Written by Claire Todd

Posture

Posture is all about the positions we adopt during everyday activities or rest such as standing, sitting, sleeping, and working or during sport.   Ideal posture or alignment involves a minimal amount of stress and strain on the body and helps us to move easily and efficiently.   It is a true state of muscular and skeletal balance which protects the supporting structures of the body against injury and progressive deformity.    It is dependent on a multitude of factors including pain experienced, emotions, your body structure and composition and body awareness.

 

Postural Assessment

Physiotherapists tend to be very good at observing and analysing posture and how faults could be contributing to your pain or injury.  We will probably be observing how you sit in the waiting room or walk into the treatment rooms!

We will identify any tight or weak muscles or joint stiffness or hypermobility that may be causing you to maintain a poor posture.  Even if you do not currently have pain or dysfunction, we can identify faulty postures or movement patterns that may cause problems in the future and then suggest ways to correct them.

 

Postural Advice 

We will offer advice regarding correct sitting and standing positioning or moving and handling techniques.   You may require advice on the set up of your computer and work station or on everyday activities such as gardening or driving or playing your sport.

 

Sitting 

Pain and dysfunction can develop as a result of poor postures in sitting.  As many of us sit for long periods in front of a computer at work this can have serious implications over the longer term and can lead to pain and dysfunction particularly in the neck and lower back and sometimes leading to nerve pain down the arm or the leg.

It is not easy to correct bad postural habits as they tend to be much engrained.  However, the first step is identifying them; the second step is correcting them and the final step is to reinforce the correct pattern by repetition, repetition!!

Then the new improved postures should then become automatic ! 

 

Standing 

We will identify which type of posture you naturally adopt in standing.   These are generally classified as follows:

Ideal

Plumb line assessment of alignment

Lateral view – should pass through:

Ear lobe

Bodies of Cervical Vertebra

Slightly behind the hip joint

Slightly in front of the knee joint

Slightly in front of the lateral malleolus (the lump on the outside of the ankle) 

 

Kyphordotic – this is an exaggeration of the normal curves in the lower and upper back.           

Implications:

Increased loading on the rear part of the spine in the facet joints.
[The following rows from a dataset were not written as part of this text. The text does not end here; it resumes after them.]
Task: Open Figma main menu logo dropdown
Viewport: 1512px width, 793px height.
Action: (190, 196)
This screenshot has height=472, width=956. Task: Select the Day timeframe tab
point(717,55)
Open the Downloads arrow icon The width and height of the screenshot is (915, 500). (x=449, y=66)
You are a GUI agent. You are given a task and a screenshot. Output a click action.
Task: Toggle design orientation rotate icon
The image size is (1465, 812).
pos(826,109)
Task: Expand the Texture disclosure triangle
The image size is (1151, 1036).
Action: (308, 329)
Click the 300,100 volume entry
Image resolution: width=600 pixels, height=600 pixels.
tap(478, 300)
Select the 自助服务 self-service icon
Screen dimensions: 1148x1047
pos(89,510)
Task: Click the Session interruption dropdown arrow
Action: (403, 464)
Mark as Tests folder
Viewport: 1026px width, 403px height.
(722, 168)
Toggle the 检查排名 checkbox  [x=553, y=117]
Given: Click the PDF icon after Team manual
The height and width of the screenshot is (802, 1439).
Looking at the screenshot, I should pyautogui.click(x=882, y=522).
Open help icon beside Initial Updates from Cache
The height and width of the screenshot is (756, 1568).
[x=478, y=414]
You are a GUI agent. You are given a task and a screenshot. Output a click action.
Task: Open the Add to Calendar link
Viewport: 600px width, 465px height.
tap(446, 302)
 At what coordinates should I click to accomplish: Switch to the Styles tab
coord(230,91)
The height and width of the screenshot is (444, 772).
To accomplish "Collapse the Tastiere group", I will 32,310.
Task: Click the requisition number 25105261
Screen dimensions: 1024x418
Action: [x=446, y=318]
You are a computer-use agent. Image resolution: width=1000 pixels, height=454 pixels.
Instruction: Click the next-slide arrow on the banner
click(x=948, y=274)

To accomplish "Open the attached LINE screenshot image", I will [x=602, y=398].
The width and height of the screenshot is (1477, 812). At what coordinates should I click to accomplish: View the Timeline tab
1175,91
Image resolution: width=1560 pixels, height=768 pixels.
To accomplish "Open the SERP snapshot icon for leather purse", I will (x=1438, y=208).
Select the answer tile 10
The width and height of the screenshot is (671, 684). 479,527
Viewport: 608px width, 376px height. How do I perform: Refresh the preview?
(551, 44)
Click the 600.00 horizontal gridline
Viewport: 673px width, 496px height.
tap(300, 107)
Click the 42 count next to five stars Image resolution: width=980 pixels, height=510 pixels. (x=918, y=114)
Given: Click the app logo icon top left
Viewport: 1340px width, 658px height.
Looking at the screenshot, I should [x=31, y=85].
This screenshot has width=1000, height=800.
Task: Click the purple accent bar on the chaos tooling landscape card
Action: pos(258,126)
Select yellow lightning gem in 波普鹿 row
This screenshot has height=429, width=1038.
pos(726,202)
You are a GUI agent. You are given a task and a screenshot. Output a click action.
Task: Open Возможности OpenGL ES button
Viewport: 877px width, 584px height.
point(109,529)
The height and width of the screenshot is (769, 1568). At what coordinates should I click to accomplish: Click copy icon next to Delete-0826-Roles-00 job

Increased incidence of overstrain to the Erector Spinae  muscles of the back.

Increased flexion (forward bend) to the thoracic (rib cage area) region.

Possible reduced movement around the shoulder region.

Tight overactive hip flexors (muscles that lift the leg).

Long and weak abdominal muscles.

Weak hip extensors (muscles that move the leg back).

 

Classic Sway Back (Probably the most common) – this is a forward sway of your pelvis

Implications:

Increased loading and movement shear at the very base of the spine.

Increased vulnerability of the discs due to increased loading of the facet joints.

Increased loading on the front of the hip joint.

Restricted movement of the diaphragm.

Tight or overactive Illiotibial Band, Gluteals,  Hamstrings

Long and weak hip flexors, abdominals and multifidus (the deep layer of back muscles)

Flat back – this is when the natural curves of the back are lost and causes the spine to be flat.

Implications:

For the flexible flat back increased lumbar mobility and load on front of spine

For the stiff flat back increased hip mobility and load and strain

Tight hamstrings.

Short muscles at front and back of hip and pelvic muscles

Tight pectoral muscles

Tight and overactive Rectus abdominus (six pack)

 

Kyphotic – this is when you have an exaggeration in the curve of your upper back.

Implications:

Loss of lumbar extension

Excessive hip extension /loss of hip flexion.

Reduced mobility in shoulder girdle

Greater loading of the weight bearing joints in the lower neck

 

Scoliotic – this is when you have a twist or a bend somewhere in the spine. There are variable presentations and the implications of this vary depending upon the area and degree of curve and the direction of the curve.

 

Poking Chin Posture – this is when you allow the chin to poke out.  This posture can often lead to neck pain and headaches and shoulder dysfunction.